Standard enquiries, sometimes called pre-contract enquiries, are a set of routine questions that the buyer’s solicitor raises in every transaction. They are largely covered by the information you provide in the TA6 form. Additional enquiries are specific questions that arise from the buyer’s solicitor’s review of your contract pack, title documents, or property search results. These are tailored to your particular property and address issues such as missing certificates, boundary discrepancies, or planning concerns.
How long do I have to respond to enquiries?
There is no fixed legal deadline for responding to enquiries, but speed matters. Your solicitor will typically ask you to reply within a few working days. Every week you delay adds a week to the overall conveyancing timeline and increases the risk of the buyer losing patience. The Law Society’s Conveyancing Protocol encourages prompt responses, and most solicitors consider a reply within five working days to be reasonable.
What happens if my answers trigger more questions?
Follow-up enquiries, sometimes called further or supplementary enquiries, are common. They arise when the buyer’s solicitor needs more detail or finds that your initial answer raises a new concern. The best way to minimise follow-ups is to answer thoroughly the first time, attaching supporting documents wherever possible. Vague or one-word answers almost guarantee additional rounds of questions.
Can indemnity insurance be used instead of answering an enquiry?
In some cases, yes. Indemnity insurance is commonly used where a building regulations completion certificate is missing, where there is a minor title defect, or where retrospective consent would be impractical to obtain. The policy protects the buyer (and their lender) against potential future loss. However, indemnity insurance is not appropriate for every situation. The buyer’s solicitor and lender must both agree to accept the policy, and it does not replace the need for honest disclosure on your TA6 form.
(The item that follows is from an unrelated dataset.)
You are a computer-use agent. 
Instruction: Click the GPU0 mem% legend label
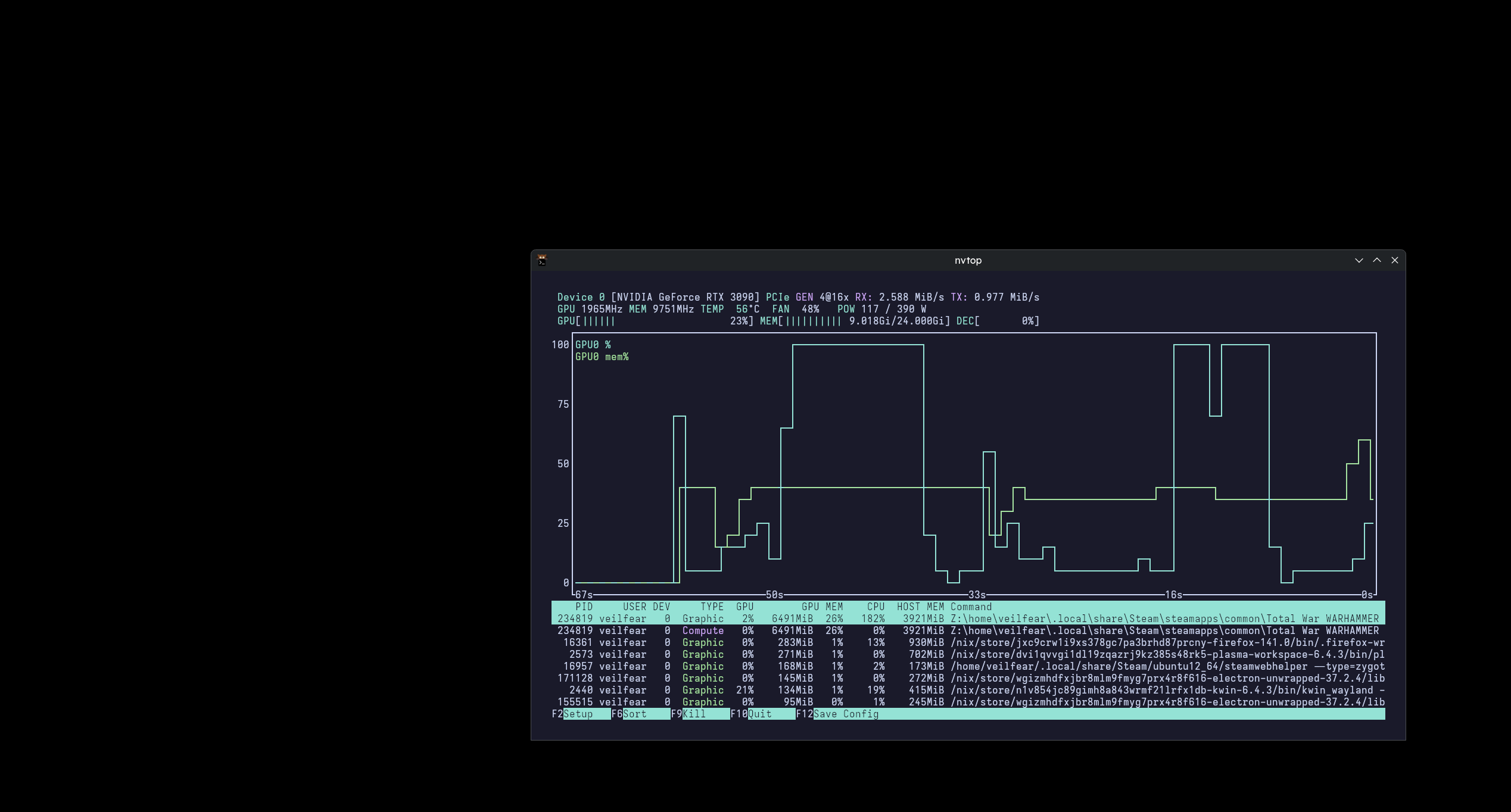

Do enquiries delay exchange of contracts?
Yes, enquiries are one of the most common causes of delay between accepting an offer and exchanging contracts. The buyer’s solicitor will not advise their client to exchange until all enquiries are satisfactorily resolved. According to the HomeOwners Alliance, slow responses to enquiries are among the top reasons conveyancing takes longer than expected. Each round of unanswered or partially answered enquiries can add one to two weeks to the timeline.
Are conveyancing enquiries the same as property searches?
No. Property searches are formal checks ordered from third parties such as the local authority, water company, and environmental data providers. Enquiries are questions raised by the buyer’s solicitor, often prompted by the results of those searches or by information in your TA6 form. For example, a local authority search might reveal a planning application near the property, and the buyer’s solicitor would then raise an enquiry asking what you know about it.
What should I do if I genuinely do not know the answer to an enquiry?
If you do not know the answer, say so clearly and explain why. For example, if the buyer’s solicitor asks about work carried out by a previous owner, you might respond: ‘Not known — this work was carried out before our purchase in 2014 and we have no documentation relating to it.’ An honest ‘not known’ with context is far better than guessing, which could expose you to a misrepresentation claim after completion.
Can the buyer pull out because of my enquiry answers?
Yes. Until contracts are exchanged, either party can withdraw from the transaction for any reason. If your enquiry answers reveal something the buyer was not expecting — such as a boundary dispute, missing building regulations approval, or a history of flooding — they may decide not to proceed. This is one of the reasons it is better to disclose issues upfront in your TA6 form rather than having them surface later through enquiries, when the buyer may feel misled.